Lots of tricks and adaptive controls are possible here. Only using occasional samples from the incoming clock is another way of trying to remove unwanted energy from the jitter spectrum of in the incoming clock. The ESS mechanism is another way of finding a benign way of estimating the incoming clock and creating a local error estimate. Again one that can be applied to the local clock in a smooth manner that does not put energy into the audio in bad ways.
The other way of managing jitter is to resample the incoming data and feed that to a DAC that is running with a local sample clock. But what does this mean? In the abstract, you want a way of arbitrarily resampling the data, taking any possible incoming sample rate and converting it to a different sample rate. That is near black magic. In the extreme, you feed it to DAC, feed that to an ADC, and you can resample anything. But it misses the point. If you have two sample rates that are simple ratios of one another sample rate conversion is easy. For instance converting 48kHz to 32kHz was done to provide digital feeds to FM radio stations (that are bandwidth limited to 15kHz anyway.) This was one of the reasons for 48kHz being adopted as a pro standard.
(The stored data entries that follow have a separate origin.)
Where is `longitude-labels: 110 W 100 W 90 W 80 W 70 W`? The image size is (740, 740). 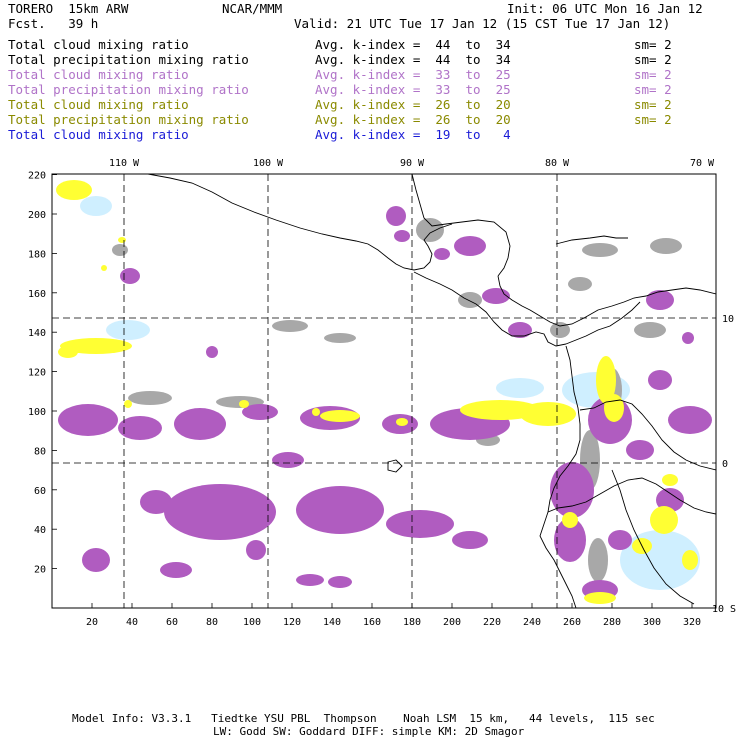
longitude-labels: 110 W 100 W 90 W 80 W 70 W is located at coordinates (412, 164).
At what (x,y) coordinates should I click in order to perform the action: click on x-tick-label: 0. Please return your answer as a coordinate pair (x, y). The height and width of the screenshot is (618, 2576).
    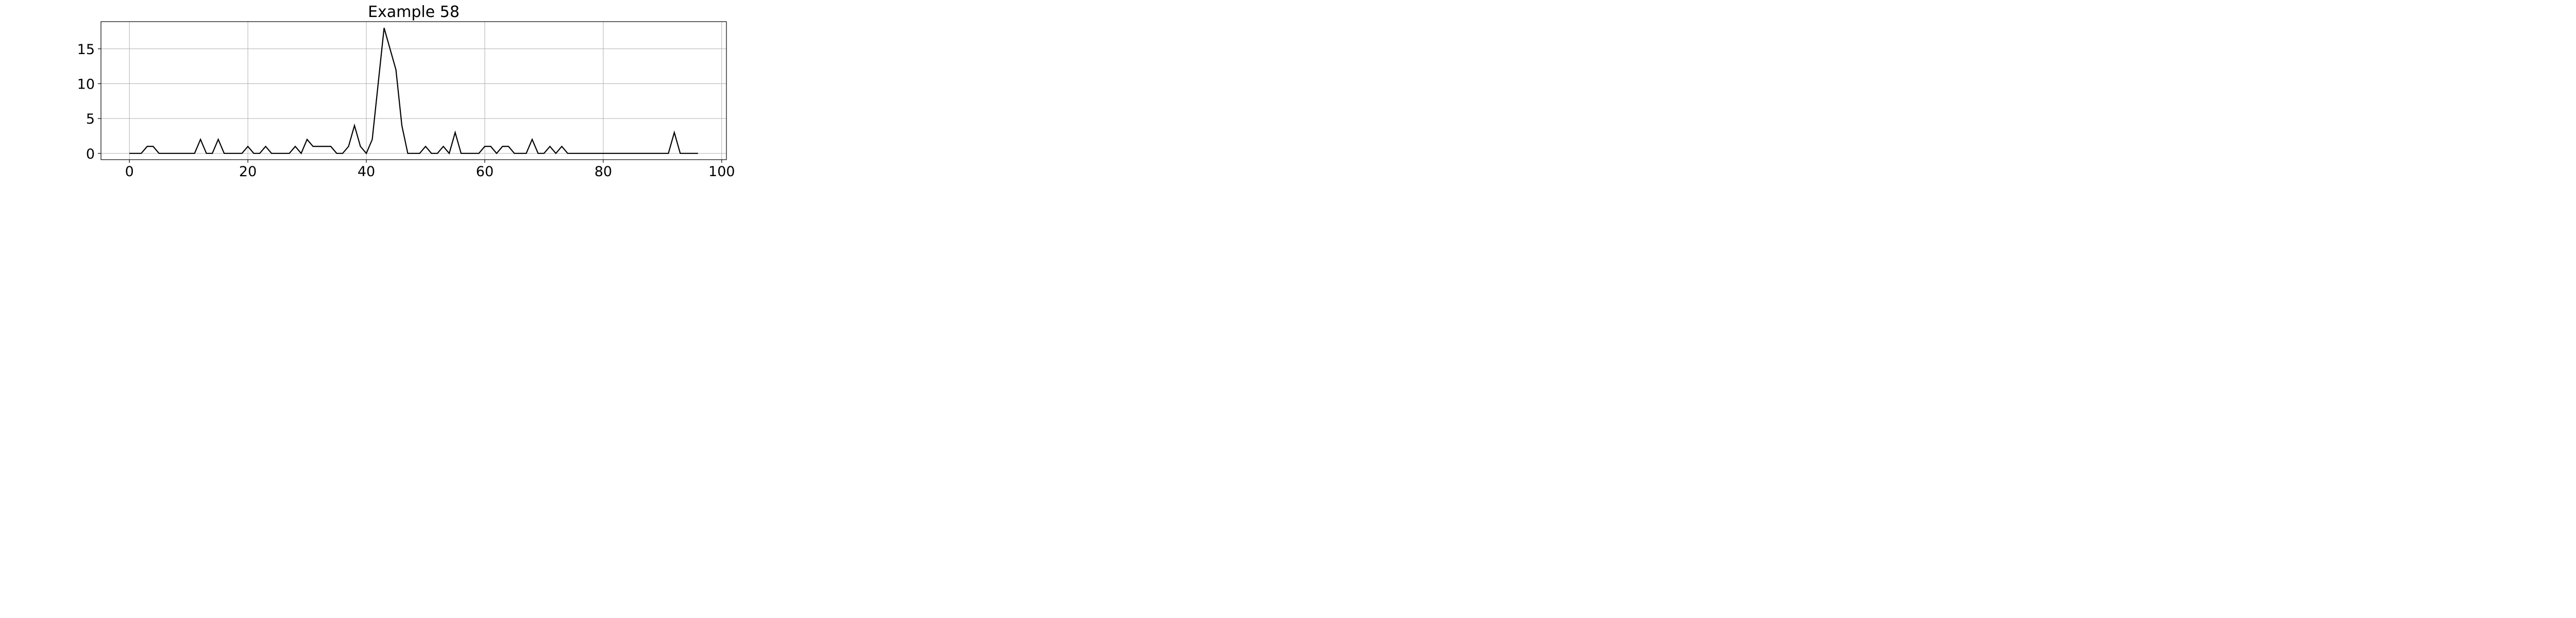
    Looking at the image, I should click on (130, 172).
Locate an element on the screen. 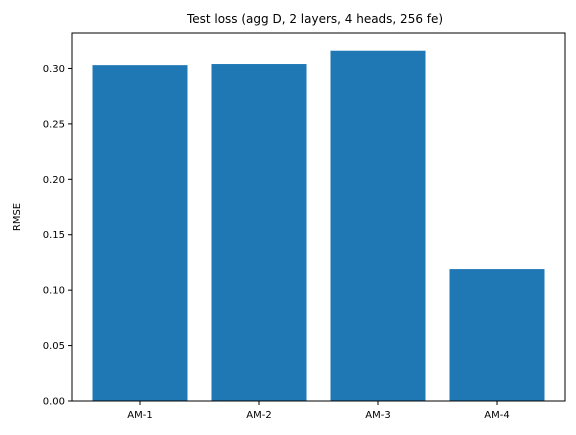  x-tick-label: AM-1 is located at coordinates (140, 416).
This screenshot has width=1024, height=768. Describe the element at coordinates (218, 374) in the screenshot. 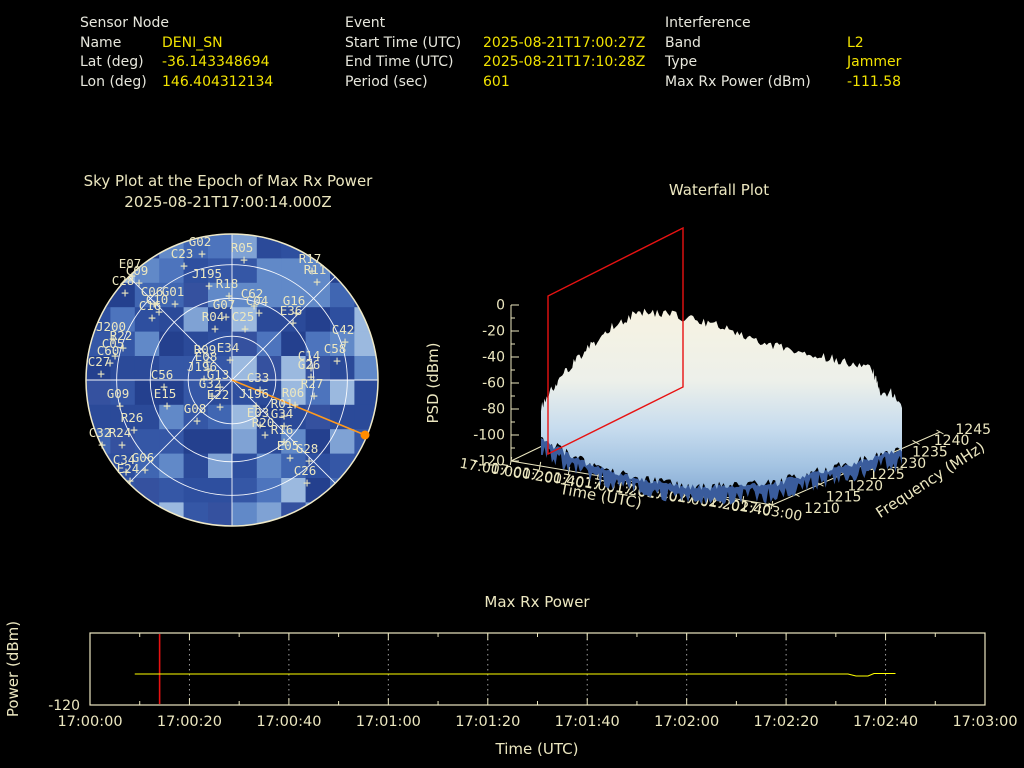

I see `satellite-label: G13` at that location.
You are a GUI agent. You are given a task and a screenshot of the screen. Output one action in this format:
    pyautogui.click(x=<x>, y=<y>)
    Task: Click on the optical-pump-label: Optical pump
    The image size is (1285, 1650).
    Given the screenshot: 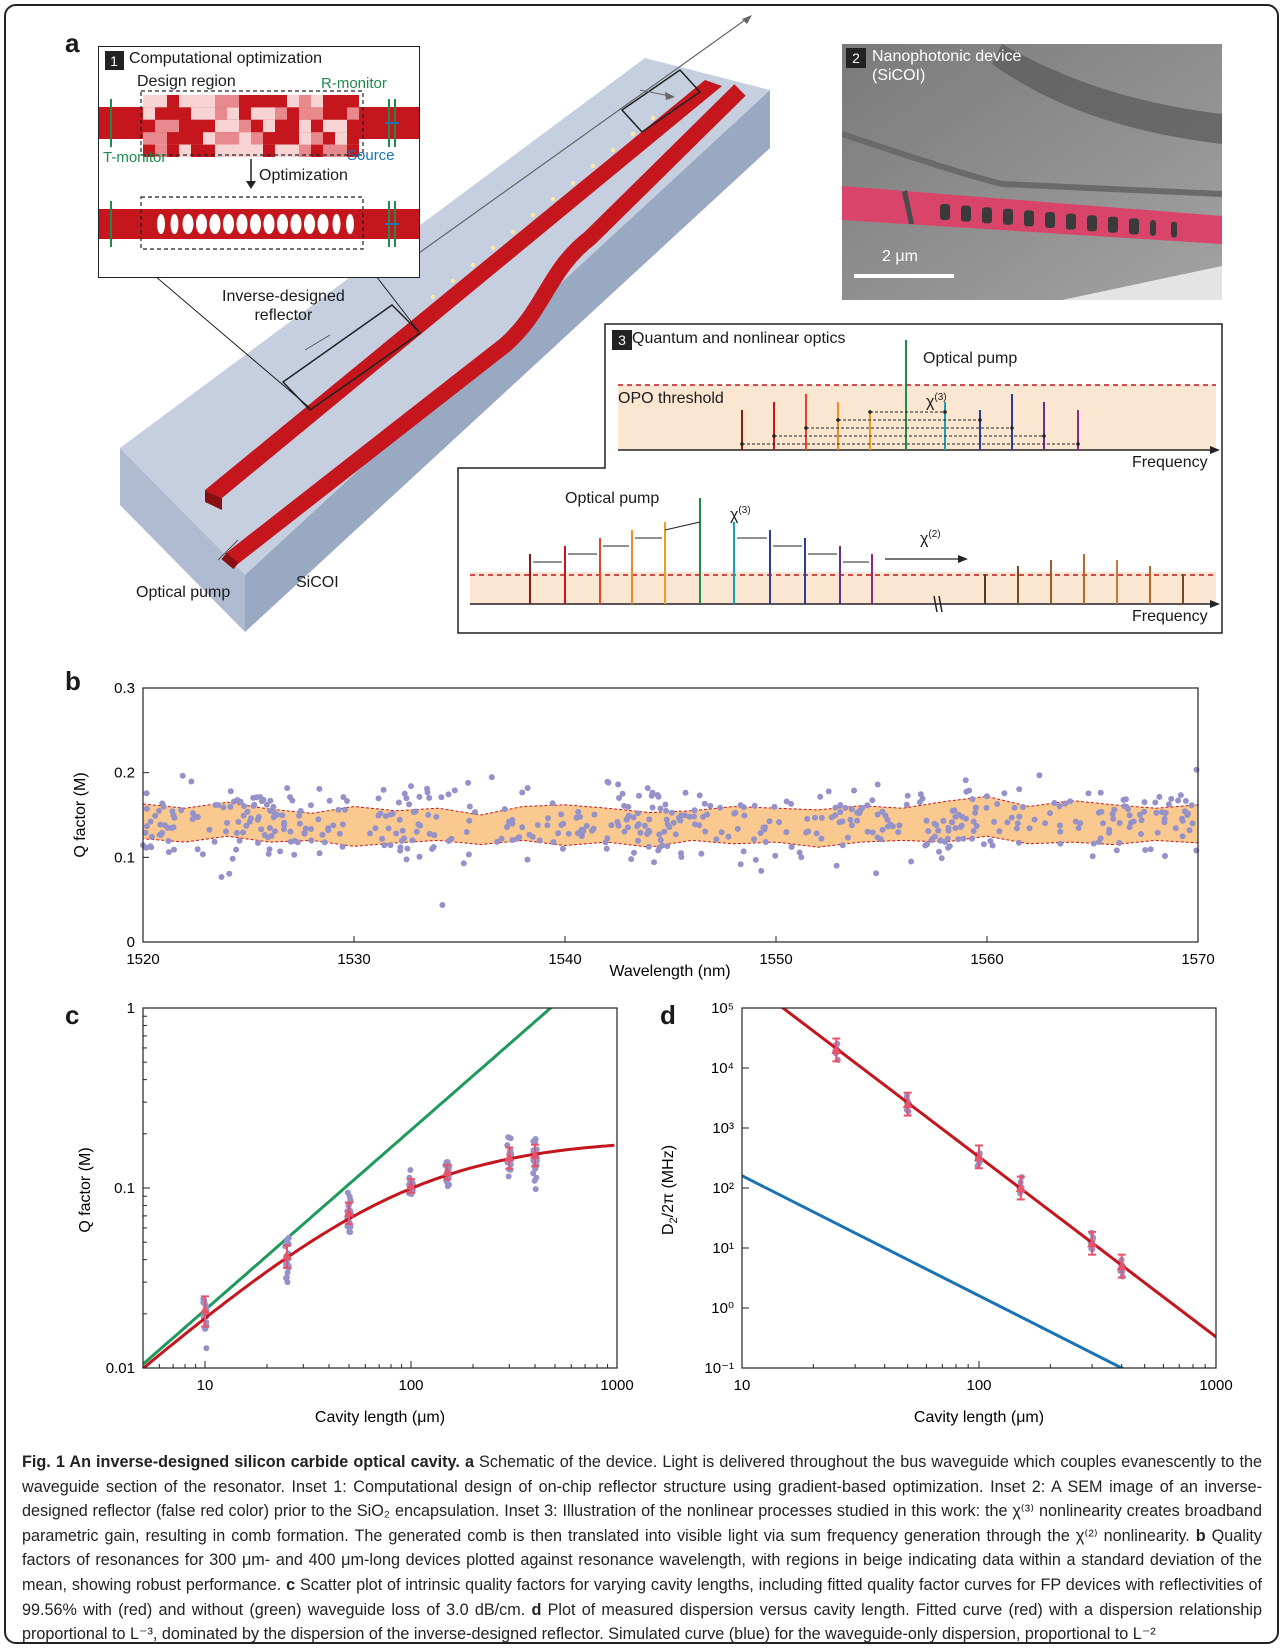 What is the action you would take?
    pyautogui.click(x=184, y=592)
Arbitrary sample rate conversion came a lot later. Conversion from 441.kHz to 48kHz was for a while simply not possible. Next, doing so where the two sample rates could vary relative to one another (the asynchronous part) came later still.
Ideally, with an ASRC there is an incoming stream with its wobbly data clock, and a different local clock. Bingo, you can have your local clock, and don't need to slave from the external clock. But that ignores a lot of grief inside the ASRC. ASRCs don't work well if the two sample clocks are close to one another in frequency. Which is why you often see internal clocks of non standard sample rates used, and samples converted both up and down in frequency to meet the one internal rate. They are not magic, and still need to be fed reasonably stable clocks.
In general a ASRC is not the same as the oversampling mechanism in the DAC. The nature of things is such that you could conceivably optimise the operation of a system so that there was some commonality, but oversampling has a very different reason for existing and is independent of an ASRC. You could trivially use an ASRC with a non-oversampling DAC. Delta sigma DACs oversample intrinsically as part of their operation in a manner quite independent of any external sample rate conversion.
So can I assume that a first jitter correction is done at the USB input by the xmos receiver resampling the incoming signal (because USB chip is known to be asynchronous these days) to clock it with the dac master oscillators. And then for SPDIF input, ESS does in its turn a high speed resampling to the signal at the chip to get a good controlled metric.
This is confusing uses of the the word "asynchronous" in lots of different contexts. Asysnchonous simply means without synchronisation. Simialrly "sampling" is being confused. All references to
resampling in the this context refers to changing the sample rate of the audio. Sampling however can mean sampling anything, and here, usually the clocks. Nothing to do with the audio. Asynchronous USB simply means that the USB receiver is not synchronised to the USB source. It says nothing about the payload. A USB receiver will not resample the audio.
The ESS jitter control does not resample either. It samples the clock to get a metric of the clock rate, but that refers to the data clock, and not the audio samples. There may be a ASRC present, but that is quite separate. Oversampling is separate again.